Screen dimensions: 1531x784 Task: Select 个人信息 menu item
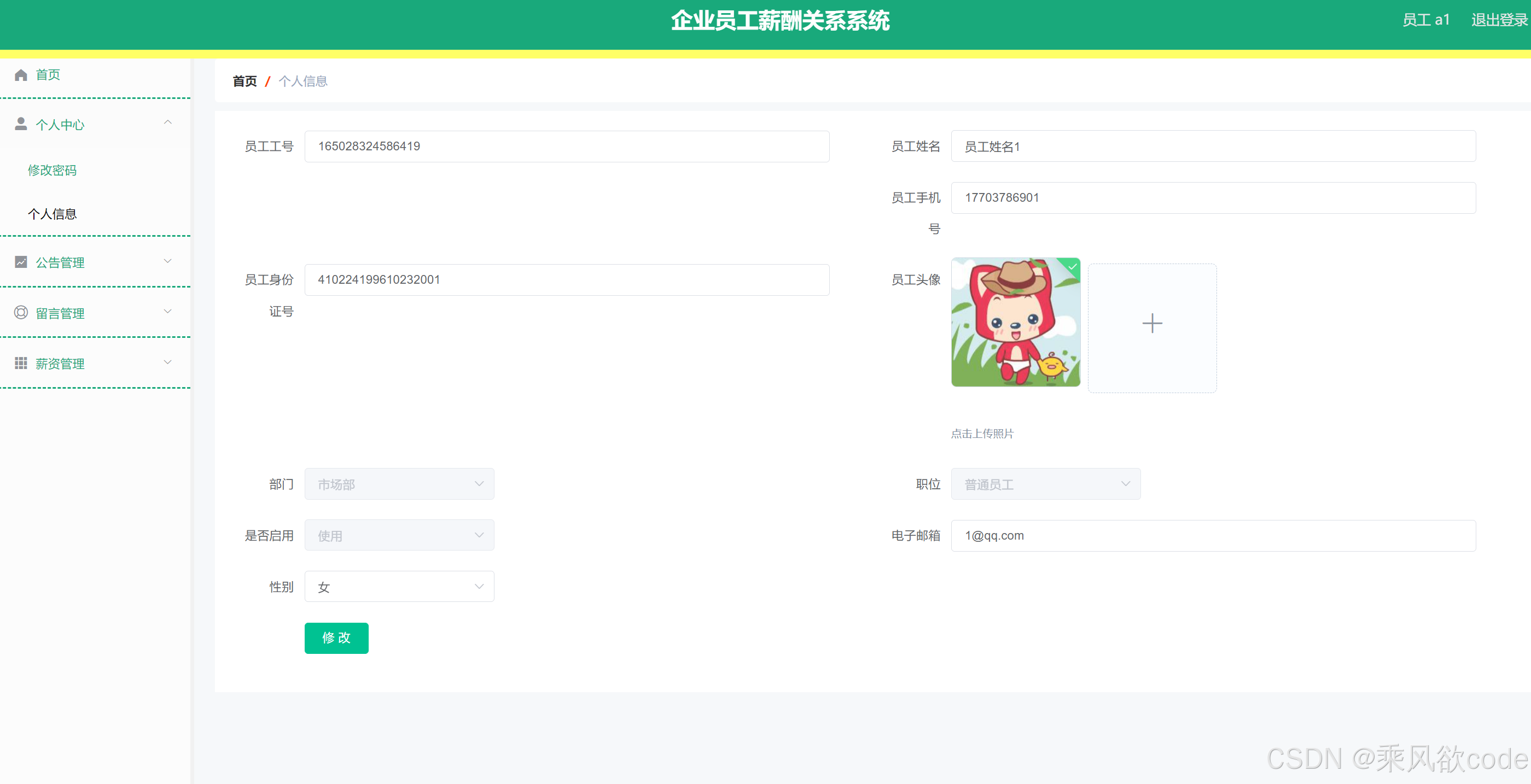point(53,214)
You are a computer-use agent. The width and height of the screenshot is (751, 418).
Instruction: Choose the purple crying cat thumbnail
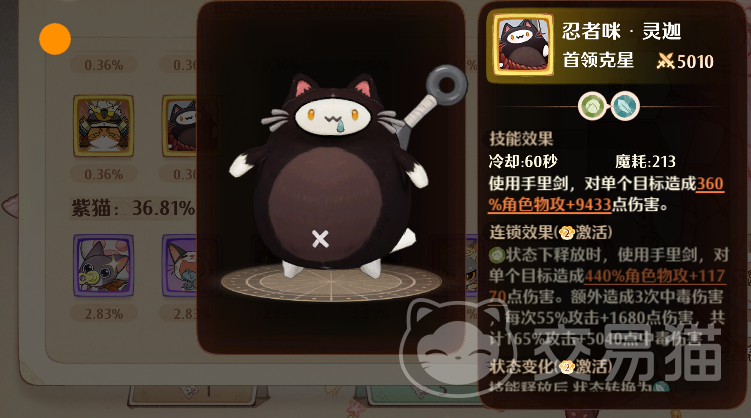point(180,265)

····················

(INSTRUCTION):
Convert the listing above into a two-column CSV with the columns instruction and coordinates. Put each entry's text and its answer in one row, with each value quoted and any line breaks replaced by spaces, and leave out the pictures.

(RESULT OF THE EXERCISE):
instruction,coordinates
"Screen dimensions: 1531x784 Task: Select 个人信息 menu item","point(53,214)"
"You are a computer-use agent. The width and height of the screenshot is (751, 418). Instruction: Choose the purple crying cat thumbnail","point(180,265)"